In der Tat.  Ich hab für MW2 1 Woche nach dem Release gerade mal 45 Pfund (~50€) bei Amazon.co.uk (inkl. Porto) bezahlt und ich zocke es bis heute leidenschaftlich.  Die Investition hat sich also gelohnt.
Wer zu doof ist, um nach gescheihten Preisen zu suchen, ist doch selbst schuld, wenn er sich abzocken lässt.



A.N.D.I. schrieb:


> Das ist soweit richtig, aber leider bremsen die  Konsolen den technologischen Fortschritt. Da man meistens einwenig mehr  für Konsolenspiele zahlt, gleicht es sich mit den Hardwarekosten des PCs  wieder aus.

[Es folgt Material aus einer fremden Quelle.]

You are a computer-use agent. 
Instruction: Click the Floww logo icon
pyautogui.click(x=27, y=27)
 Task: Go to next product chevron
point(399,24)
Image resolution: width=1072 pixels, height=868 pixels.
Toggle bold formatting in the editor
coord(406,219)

Wieso sollten sie? Konsolen verfügen über kein DX, zumindest nicht die PS3 oder die Wii. Bei der Portierung auf den PC müssen die Entwickler also zwangsläufig völlig neue Renderpfade schreiben. Dabei könnten sie genauso gut auch gleich auf DX10/11 only setzen, aber dann könnten sie ja die WinXP-User ja nicht mehr abkassieren.


----------



## martimoto (14. August 2010)

Da bleib ich lieber bei BF2 Bad Ass


----------



## Shooter (14. August 2010)

A.N.D.I. schrieb:


> Das ist soweit richtig, aber leider bremsen die Konsolen den technologischen Fortschritt. Da man meistens einwenig mehr für Konsolenspiele zahlt, gleicht es sich mit den Hardwarekosten des PCs wieder aus.

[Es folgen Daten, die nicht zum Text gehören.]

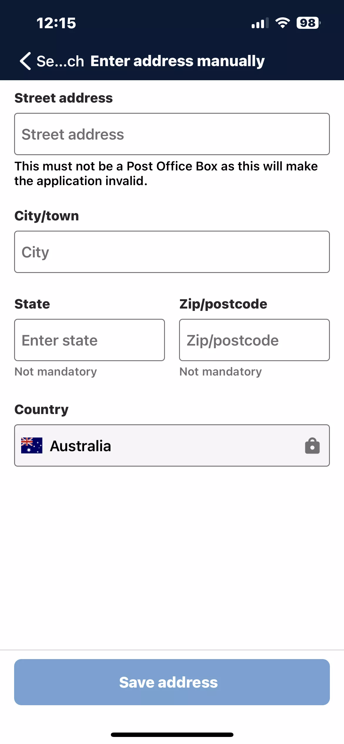This screenshot has width=344, height=744.
Task: Tap the Enter address manually title
Action: click(x=178, y=61)
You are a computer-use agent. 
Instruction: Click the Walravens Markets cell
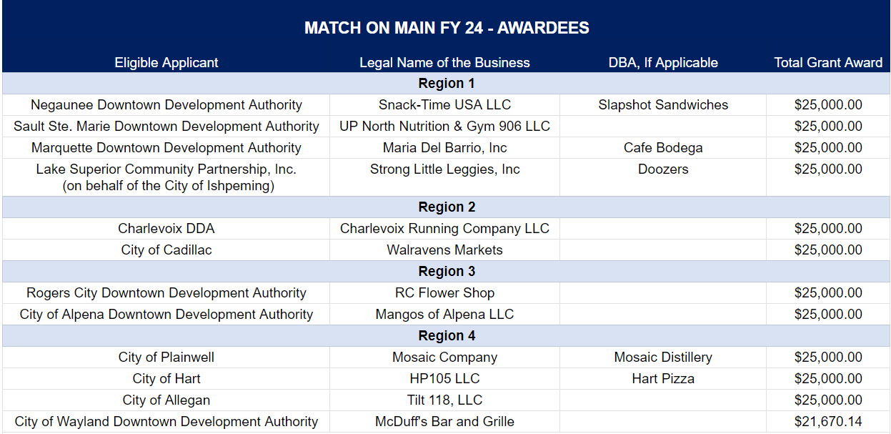tap(444, 250)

Ja das sieht man auch an COD. 

An Battlefield eher weniger. 

Aber COD orientiert sich ja nur an Konsole und PC ist Schlagsahne


----------



## A.N.D.I. (14. August 2010)

GR-Thunderstorm schrieb:


> Wieso sollten sie? Konsolen verfügen über kein DX, zumindest nicht die PS3 oder die Wii. Bei der Portierung auf den PC müssen die Entwickler also zwangsläufig völlig neue Renderpfade schreiben. Dabei könnten sie genauso gut auch gleich auf DX10/11 only setzen, aber dann könnten sie ja die WinXP-User ja nicht mehr abkassieren.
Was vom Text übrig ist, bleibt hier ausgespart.